Arctic LNG 2 already faces delays. Operator Novatek said in September that it would be unable to complete the first stage of the project before the end of 2023 at the earliest, representing a delay of one year. Since Russia’s invasion of Ukraine, Total, Linde, Siemens, Technip and Mitsui have all exited the project. In addition to the problems caused by the exodus of expertise, Arctic LNG 2 will now be highly dependent on Zvezda for its fleet of ice-class LNG carriers, but the yard’s capacity to deliver under sanctions looks highly uncertain.
Fleet renewal for all ship types will drive newbuild demand
According to Clarkson research, the need to reduce greenhouse gas emissions from shipping is also driving newbuild orders. Around 30% of the existing LNGC fleet of nearly 700 ships are relatively inefficient steam turbine vessels, whereas the majority of new orders will be powered by lower emissions X-DF engines.
New regulations impacting the maritime sector will increase the impetus towards more efficient shipping across all sectors. From January 2023, new and existing ships will have to comply with the International Maritime Organisation’s new Energy Efficiency Index and the Carbon Intensity Index.

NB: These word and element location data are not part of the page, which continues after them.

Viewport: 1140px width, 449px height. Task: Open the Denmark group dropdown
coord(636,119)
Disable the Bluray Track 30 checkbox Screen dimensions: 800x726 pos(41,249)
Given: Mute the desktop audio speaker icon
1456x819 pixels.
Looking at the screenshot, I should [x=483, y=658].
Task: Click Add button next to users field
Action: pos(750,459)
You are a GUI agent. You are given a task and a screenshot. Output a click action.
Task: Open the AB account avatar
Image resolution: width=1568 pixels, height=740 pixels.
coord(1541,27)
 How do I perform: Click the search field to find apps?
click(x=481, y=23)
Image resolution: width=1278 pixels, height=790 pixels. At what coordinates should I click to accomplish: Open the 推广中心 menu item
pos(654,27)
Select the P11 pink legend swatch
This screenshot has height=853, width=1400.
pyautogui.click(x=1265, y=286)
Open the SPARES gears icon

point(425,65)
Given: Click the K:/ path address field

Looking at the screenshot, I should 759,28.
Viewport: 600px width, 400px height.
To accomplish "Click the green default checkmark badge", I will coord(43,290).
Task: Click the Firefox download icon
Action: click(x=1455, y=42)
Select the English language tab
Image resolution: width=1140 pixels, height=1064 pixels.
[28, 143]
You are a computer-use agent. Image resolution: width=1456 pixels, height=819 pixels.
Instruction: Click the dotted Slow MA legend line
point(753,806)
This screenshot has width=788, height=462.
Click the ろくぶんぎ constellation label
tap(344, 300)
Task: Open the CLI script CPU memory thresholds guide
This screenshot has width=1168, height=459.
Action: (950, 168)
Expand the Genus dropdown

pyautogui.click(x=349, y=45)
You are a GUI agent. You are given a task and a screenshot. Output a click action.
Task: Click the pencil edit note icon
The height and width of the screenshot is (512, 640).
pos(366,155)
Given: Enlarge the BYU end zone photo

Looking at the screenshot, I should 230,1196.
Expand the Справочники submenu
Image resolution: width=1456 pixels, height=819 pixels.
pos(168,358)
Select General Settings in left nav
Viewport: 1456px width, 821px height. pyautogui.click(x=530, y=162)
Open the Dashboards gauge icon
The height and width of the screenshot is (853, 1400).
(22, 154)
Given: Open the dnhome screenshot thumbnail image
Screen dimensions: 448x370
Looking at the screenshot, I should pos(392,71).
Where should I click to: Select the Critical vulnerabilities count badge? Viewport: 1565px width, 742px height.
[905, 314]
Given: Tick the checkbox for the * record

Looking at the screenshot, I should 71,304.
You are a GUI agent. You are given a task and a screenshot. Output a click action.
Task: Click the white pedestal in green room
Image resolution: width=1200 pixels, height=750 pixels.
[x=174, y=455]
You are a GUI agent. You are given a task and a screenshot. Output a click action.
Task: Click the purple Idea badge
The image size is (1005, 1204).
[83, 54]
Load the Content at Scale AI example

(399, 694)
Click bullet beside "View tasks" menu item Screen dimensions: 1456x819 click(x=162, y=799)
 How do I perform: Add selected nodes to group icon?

In addition, the EU has plans to extend its Emissions Trading Scheme to shipping, and the FuelEU Directive is working its way through the European Parliament. This is expected to introduce increasingly stringent limits on the carbon intensity of the energy used by vessels from 2025. While this may not affect LNGC carriers directly, the need to invest in ships powered by alternative fuels should support both scrappage and newbuilding across all shipping segments.